The Allied Propaganda Campaign over Japan During the Last Months of World War II

Szasz, Ferenc Morton (2009): “”Pamphlets Away”: The Allied Propaganda Campaign over Japan During the Last Months of World War II”. In: Journal of Popular Culture 42: 3. 530–540.

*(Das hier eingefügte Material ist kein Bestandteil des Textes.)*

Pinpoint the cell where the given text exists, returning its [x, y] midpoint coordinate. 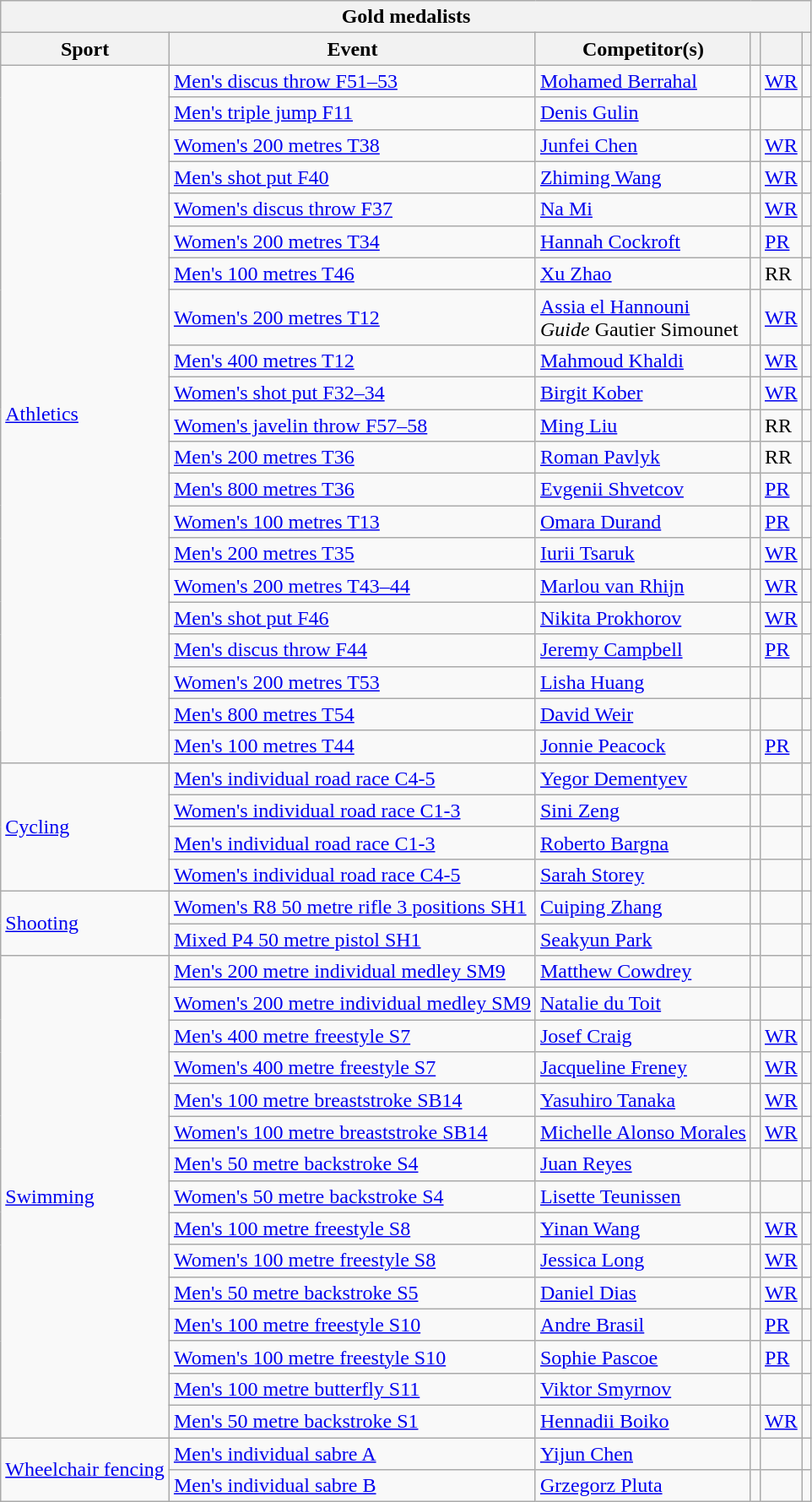
Cuiping Zhang [643, 907]
Sophie Pascoe [643, 1356]
Yijun Chen [643, 1453]
Nikita Prokhorov [643, 618]
Men's 800 metres T54 [352, 714]
Women's individual road race C4-5 [352, 874]
Zhiming Wang [643, 177]
Evgenii Shvetcov [643, 490]
Men's individual road race C1-3 [352, 842]
Men's 100 metres T46 [352, 273]
Women's 50 metre backstroke S4 [352, 1196]
Mahmoud Khaldi [643, 360]
David Weir [643, 714]
Sini Zeng [643, 810]
Men's 800 metres T36 [352, 490]
Women's 200 metres T53 [352, 682]
Men's 50 metre backstroke S4 [352, 1164]
Competitor(s) [643, 49]
Jacqueline Freney [643, 1068]
Hannah Cockroft [643, 241]
Grzegorz Pluta [643, 1486]
Men's 50 metre backstroke S5 [352, 1292]
Women's 100 metre freestyle S10 [352, 1356]
Assia el HannouniGuide Gautier Simounet [643, 317]
Women's 400 metre freestyle S7 [352, 1068]
Seakyun Park [643, 939]
Men's individual sabre A [352, 1453]
Swimming [85, 1197]
Women's 200 metres T43–44 [352, 586]
Women's 100 metre freestyle S8 [352, 1260]
Jessica Long [643, 1260]
Women's 100 metres T13 [352, 522]
Sarah Storey [643, 874]
Roman Pavlyk [643, 457]
Men's 200 metres T36 [352, 457]
Na Mi [643, 209]
Women's 200 metres T38 [352, 145]
Event [352, 49]
Men's 400 metres T12 [352, 360]
Men's shot put F46 [352, 618]
Juan Reyes [643, 1164]
Roberto Bargna [643, 842]
Men's 50 metre backstroke S1 [352, 1421]
Cycling [85, 826]
Men's shot put F40 [352, 177]
Men's 100 metre freestyle S10 [352, 1324]
Men's 200 metre individual medley SM9 [352, 972]
Gold medalists [407, 17]
Birgit Kober [643, 392]
Daniel Dias [643, 1292]
Yasuhiro Tanaka [643, 1100]
Iurii Tsaruk [643, 554]
Matthew Cowdrey [643, 972]
Women's 100 metre breaststroke SB14 [352, 1132]
Men's 100 metre freestyle S8 [352, 1228]
Xu Zhao [643, 273]
Shooting [85, 923]
Junfei Chen [643, 145]
Men's 400 metre freestyle S7 [352, 1036]
Omara Durand [643, 522]
Men's individual sabre B [352, 1486]
Mixed P4 50 metre pistol SH1 [352, 939]
Athletics [85, 414]
Women's individual road race C1-3 [352, 810]
Mohamed Berrahal [643, 81]
Men's 100 metres T44 [352, 746]
Hennadii Boiko [643, 1421]
Jonnie Peacock [643, 746]
Sport [85, 49]
Men's discus throw F44 [352, 650]
Women's R8 50 metre rifle 3 positions SH1 [352, 907]
Men's 200 metres T35 [352, 554]
Wheelchair fencing [85, 1469]
Men's triple jump F11 [352, 113]
Men's 100 metre breaststroke SB14 [352, 1100]
Denis Gulin [643, 113]
Jeremy Campbell [643, 650]
Women's javelin throw F57–58 [352, 425]
Women's 200 metres T34 [352, 241]
Women's discus throw F37 [352, 209]
Yinan Wang [643, 1228]
Lisha Huang [643, 682]
Michelle Alonso Morales [643, 1132]
Andre Brasil [643, 1324]
Men's 100 metre butterfly S11 [352, 1389]
Women's 200 metres T12 [352, 317]
Men's individual road race C4-5 [352, 778]
Women's 200 metre individual medley SM9 [352, 1004]
Ming Liu [643, 425]
Josef Craig [643, 1036]
Lisette Teunissen [643, 1196]
Men's discus throw F51–53 [352, 81]
Viktor Smyrnov [643, 1389]
Women's shot put F32–34 [352, 392]
Natalie du Toit [643, 1004]
Yegor Dementyev [643, 778]
Marlou van Rhijn [643, 586]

Das amerikanische Militär tat sich im Pazifik schwer: Während des Zweiten Weltkrieges sollten hier, ähnlich wie in Europa, mit Mitteln der psychologischen Kriegsführung gegnerische Soldaten entmutigt und die Zivilbevölkerung beeinflusst werden. Doch Einsätze vor Ort waren nicht möglich. Der Einsatzraum war zu weiträumig und es war zu riskant, Spione oder Sympathisanten einzusetzen.
Flugblätter wurden zum zentralen Medium für Botschaften an das japanische Militär und die Zivilbevölkerung. Dem Kriegsverlauf folgend zeigt Szasz die Strategie einer psychologischen Kriegsführung aus der Luft. Dabei beleuchtet er auch wie technische Entwicklungen und militärische Erfolge zu einer Neuausrichtung dieser Strategie beitrugen.
Technisch war es die Erfindung der „Monroe bombs“, Bombenbehältern, die ab einer bestimmten Höhe automatisch ihren Inhalt von mehreren tausend Flugblättern freisetzten. Sie machten den bis dahin ungeliebten Abwurf schneller und ungefährlicher für Flugzeug und Besatzung. Andererseits ermöglichte beispielsweise die Eroberung Okinawas den Einsatz von leistungsfähigen Druckerpressen vor Ort statt mobiler, weniger leistungsstarker Einrichtungen.
Szasz stellt die verschiedene Arten und Ausrichtungen der Flugblätter vor, die von der Androhung der Vernichtung hin bis zur Garantie einer humanen Kriegsgefangenschaft reichten. Dabei beurteilt er auch die Wirkung der in den letzten Kriegsmonaten zunehmenden Flugblattabwürfe: Szasz argumentiert quantitativ mit der Menge der zwei Billionen eingesetzten Flugblätter in Bezug auf die Anzahl der japanischen Soldaten, die sich ergaben. Der positiven Bilanz im Bereich der militärischen Einschüchterung und Aufforderung zur Kapitulation der einzelnen Soldaten steht das nicht erreichte Ziel gegenüber, die japanische Bevölkerung zu ziviler Revolte zu bewegen.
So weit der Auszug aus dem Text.